Os valores ainda não chegam aos US$ 100 bilhões anuais previstos, mas aponta para a vontade de negociar. A Aliança Financeira de Emissões Zero de Glasgow, grupo que inclui as maiores instituições financeiras ocidentais, anunciou a criação de outro fundo, este de US$ 100 bilhões.
O Brasil, nos primeiros dias da conferência, suavizou a retórica de confronto adotada pela gestão Jair Bolsonaro, se alinhou aos EUA e União Europeia e reviu sua NDC. Além disso, ingressou no acordo para diminuir as emissões de metano, proposto pelos EUA e anunciou planos de zerar o desmatamento ilegal.

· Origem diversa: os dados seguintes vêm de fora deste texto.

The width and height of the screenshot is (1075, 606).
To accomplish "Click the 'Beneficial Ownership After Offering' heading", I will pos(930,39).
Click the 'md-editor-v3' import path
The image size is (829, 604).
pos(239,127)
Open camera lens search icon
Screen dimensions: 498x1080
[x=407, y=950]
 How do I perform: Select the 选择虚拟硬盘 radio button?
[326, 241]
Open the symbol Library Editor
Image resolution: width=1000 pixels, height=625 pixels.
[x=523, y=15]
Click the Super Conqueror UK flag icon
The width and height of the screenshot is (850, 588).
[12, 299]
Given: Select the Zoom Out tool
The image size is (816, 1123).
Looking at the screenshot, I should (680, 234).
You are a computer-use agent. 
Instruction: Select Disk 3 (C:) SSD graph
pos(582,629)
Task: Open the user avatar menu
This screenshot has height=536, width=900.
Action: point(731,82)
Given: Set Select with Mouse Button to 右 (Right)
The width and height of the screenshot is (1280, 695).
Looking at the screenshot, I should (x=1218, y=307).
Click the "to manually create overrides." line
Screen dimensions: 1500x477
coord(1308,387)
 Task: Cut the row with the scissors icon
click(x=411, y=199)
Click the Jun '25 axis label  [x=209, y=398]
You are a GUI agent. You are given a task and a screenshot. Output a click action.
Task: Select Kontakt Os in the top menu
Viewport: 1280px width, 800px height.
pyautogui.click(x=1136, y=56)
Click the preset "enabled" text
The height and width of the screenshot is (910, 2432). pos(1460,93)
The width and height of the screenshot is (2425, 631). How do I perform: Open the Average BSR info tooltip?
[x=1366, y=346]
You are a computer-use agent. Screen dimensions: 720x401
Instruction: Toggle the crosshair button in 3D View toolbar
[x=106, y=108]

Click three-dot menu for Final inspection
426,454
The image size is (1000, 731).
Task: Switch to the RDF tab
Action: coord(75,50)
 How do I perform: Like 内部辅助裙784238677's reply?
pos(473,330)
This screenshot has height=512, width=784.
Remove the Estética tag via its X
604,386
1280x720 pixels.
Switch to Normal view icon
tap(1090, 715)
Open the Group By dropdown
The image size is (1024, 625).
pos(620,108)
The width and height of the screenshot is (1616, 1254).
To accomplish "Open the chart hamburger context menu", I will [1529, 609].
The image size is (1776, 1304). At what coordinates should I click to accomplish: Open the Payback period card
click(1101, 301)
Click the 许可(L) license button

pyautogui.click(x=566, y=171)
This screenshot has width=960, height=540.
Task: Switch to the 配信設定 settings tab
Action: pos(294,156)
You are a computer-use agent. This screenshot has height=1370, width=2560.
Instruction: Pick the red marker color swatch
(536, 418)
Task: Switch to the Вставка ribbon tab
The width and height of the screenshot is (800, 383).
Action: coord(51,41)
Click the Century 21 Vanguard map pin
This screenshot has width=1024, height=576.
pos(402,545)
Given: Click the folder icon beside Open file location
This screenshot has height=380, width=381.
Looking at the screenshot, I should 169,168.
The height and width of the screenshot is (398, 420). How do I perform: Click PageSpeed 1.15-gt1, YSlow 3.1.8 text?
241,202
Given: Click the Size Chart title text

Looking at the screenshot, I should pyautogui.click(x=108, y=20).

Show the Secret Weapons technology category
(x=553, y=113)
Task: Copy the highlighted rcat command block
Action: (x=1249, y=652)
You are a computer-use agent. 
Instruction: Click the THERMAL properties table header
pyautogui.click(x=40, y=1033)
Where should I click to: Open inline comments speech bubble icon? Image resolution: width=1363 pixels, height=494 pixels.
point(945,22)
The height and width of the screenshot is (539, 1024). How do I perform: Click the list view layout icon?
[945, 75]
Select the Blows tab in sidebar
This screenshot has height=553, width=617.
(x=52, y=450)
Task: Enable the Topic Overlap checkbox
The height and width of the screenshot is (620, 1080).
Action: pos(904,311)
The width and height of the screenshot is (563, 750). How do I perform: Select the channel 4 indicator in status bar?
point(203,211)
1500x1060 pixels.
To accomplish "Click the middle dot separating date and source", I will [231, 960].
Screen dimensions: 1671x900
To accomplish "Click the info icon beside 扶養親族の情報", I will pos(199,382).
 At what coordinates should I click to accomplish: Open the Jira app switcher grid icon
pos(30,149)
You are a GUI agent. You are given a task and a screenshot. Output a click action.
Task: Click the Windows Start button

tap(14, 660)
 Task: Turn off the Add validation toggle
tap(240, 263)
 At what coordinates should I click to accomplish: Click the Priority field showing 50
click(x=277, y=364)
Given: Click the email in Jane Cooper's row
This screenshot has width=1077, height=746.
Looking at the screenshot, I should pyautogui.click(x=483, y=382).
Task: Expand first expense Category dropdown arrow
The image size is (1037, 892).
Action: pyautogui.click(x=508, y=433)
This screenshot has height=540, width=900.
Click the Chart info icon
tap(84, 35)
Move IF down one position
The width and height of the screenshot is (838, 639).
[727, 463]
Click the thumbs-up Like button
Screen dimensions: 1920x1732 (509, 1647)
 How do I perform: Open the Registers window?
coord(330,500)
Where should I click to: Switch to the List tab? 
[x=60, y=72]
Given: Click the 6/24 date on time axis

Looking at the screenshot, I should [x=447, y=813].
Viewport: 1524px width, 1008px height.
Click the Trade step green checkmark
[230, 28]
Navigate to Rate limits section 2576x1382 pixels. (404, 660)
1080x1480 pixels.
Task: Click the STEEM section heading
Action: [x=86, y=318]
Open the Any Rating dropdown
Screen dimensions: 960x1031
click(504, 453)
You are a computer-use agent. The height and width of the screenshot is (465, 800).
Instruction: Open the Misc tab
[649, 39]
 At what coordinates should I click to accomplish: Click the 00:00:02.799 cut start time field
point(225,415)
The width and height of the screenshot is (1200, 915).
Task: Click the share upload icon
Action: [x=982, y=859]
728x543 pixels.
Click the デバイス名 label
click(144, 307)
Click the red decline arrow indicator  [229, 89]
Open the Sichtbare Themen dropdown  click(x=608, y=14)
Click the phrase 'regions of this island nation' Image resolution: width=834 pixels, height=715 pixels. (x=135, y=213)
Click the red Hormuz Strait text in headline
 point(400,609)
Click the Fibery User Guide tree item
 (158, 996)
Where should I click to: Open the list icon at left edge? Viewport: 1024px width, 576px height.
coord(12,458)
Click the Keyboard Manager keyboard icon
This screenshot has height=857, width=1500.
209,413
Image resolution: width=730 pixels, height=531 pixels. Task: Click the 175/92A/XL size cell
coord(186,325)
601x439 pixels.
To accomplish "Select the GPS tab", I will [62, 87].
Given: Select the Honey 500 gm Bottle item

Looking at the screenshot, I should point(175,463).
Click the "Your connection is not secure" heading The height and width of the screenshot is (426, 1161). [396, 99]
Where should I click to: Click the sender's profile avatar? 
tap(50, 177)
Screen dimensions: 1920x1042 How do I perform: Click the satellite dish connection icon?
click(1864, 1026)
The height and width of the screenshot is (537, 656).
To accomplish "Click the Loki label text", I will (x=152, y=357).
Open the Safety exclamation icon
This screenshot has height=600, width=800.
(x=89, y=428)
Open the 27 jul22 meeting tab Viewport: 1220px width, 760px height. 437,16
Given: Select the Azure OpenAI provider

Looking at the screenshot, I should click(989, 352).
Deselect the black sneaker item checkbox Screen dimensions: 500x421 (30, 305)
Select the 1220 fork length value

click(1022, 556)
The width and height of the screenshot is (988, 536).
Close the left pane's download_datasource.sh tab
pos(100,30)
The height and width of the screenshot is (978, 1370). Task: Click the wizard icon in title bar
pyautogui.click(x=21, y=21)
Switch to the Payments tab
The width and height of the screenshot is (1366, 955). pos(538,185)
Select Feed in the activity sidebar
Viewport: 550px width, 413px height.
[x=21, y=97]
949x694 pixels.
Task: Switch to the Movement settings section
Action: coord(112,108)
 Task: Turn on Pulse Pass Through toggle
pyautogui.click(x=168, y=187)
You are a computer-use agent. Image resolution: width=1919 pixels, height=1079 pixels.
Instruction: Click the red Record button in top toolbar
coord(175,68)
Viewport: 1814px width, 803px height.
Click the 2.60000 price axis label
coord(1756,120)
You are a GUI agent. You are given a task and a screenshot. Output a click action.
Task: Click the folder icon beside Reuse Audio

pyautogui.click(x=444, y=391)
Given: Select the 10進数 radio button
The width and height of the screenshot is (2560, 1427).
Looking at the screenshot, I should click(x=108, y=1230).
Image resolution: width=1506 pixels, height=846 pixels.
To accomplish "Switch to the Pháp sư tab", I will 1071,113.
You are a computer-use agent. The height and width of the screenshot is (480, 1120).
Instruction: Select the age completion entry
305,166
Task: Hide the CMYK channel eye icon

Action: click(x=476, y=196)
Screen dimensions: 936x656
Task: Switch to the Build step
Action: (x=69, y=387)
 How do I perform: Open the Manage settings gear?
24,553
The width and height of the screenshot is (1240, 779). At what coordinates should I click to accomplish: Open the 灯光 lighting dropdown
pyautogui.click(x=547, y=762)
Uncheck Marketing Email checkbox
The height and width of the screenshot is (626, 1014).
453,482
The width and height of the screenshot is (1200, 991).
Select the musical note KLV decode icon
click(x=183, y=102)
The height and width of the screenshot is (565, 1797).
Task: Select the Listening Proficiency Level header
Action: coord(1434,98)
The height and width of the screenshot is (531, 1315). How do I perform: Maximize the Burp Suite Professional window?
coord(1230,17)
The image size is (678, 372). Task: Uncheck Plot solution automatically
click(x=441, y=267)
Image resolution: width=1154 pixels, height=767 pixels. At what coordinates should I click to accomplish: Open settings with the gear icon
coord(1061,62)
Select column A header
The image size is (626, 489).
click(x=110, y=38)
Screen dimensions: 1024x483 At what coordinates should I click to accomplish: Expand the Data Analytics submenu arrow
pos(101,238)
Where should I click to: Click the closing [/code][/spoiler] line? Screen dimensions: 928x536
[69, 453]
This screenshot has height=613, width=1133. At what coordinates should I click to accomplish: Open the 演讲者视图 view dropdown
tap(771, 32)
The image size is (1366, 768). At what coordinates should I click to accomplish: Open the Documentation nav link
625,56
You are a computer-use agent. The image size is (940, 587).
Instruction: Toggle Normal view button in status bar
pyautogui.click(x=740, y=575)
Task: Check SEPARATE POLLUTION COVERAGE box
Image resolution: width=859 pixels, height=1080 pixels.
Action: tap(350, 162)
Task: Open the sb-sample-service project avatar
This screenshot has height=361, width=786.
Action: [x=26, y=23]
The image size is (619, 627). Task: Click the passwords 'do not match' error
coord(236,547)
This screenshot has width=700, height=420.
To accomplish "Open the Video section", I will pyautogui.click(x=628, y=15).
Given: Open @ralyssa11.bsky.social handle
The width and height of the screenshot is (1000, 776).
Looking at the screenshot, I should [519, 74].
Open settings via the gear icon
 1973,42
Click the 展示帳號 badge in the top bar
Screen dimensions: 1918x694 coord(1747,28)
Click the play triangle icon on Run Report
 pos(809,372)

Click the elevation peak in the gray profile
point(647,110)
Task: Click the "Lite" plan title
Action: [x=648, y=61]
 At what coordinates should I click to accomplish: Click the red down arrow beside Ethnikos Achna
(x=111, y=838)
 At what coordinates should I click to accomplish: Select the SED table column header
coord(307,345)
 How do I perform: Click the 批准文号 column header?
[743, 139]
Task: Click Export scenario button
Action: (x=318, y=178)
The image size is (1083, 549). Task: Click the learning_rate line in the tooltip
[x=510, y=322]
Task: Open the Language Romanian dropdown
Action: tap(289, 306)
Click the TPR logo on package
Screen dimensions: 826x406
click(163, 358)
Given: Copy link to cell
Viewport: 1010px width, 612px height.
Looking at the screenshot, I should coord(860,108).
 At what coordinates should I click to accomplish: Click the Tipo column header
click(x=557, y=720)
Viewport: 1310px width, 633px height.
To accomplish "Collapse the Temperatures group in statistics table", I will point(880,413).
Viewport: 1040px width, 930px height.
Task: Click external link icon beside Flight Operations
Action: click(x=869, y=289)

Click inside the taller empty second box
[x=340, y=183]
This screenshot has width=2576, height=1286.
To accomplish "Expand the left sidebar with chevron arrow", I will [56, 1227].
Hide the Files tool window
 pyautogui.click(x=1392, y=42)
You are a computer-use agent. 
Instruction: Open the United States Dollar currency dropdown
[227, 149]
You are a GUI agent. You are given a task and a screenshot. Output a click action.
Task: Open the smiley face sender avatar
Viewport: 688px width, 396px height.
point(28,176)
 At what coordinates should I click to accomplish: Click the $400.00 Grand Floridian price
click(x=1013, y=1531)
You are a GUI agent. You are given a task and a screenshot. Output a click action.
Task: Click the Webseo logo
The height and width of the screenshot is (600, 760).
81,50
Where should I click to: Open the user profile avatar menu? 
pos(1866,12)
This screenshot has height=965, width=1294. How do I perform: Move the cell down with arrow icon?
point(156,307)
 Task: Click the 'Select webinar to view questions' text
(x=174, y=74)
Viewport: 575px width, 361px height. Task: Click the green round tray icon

Tudo isso soa positivo para o jovem nigeriano Ugochukwu Bobo Ajuzie, de 22 anos, mas ainda não muda a realidade que assiste em seu país. "Os problemas na África vão do desflorestamento à dependência extrema de combustíveis fosseis. Mas também há problemas sérios como falta de acesso a uma fonte mais limpa de combustível para cozinhar", diz. "No meu país, muita gente usa querosene para isso."
"Blá, blá, blá" é um termo que se popularizou entre esses jovens, desde que a ativista Greta Thunberg passou a usá-lo para se referir à retórica dos políticos e tomadores de decisões. Ajuzie prefere uma variação: "Já basta de tanto falar. Precisamos de atos que impactem de forma positiva a proteção do clima. Não temos mais tempo", diz.
Enquanto os jovens reclamam mais voz e ganham protagonismo, em frente à entrada da conferência, um grupo não quer ser ouvido, pelo menos não da mesma forma. Sentados na calçada, em silêncio, passam o dia meditando e contemplando. São parte do grupo The Earth Vigil. Estão ali para fortalecer a conexão entre as pessoas, o sagrado e o ambiente.
"Sentar aqui e meditar silenciosamente, gente de todas as religiões, é nossa forma de que nos ouçam", diz Myke Whi, ao meio-dia de quinta-feira. Budista, ela pretende voltar todos os dias, até o final da COP, ao mesmo lugar e "se fazer ouvir" da mesma forma.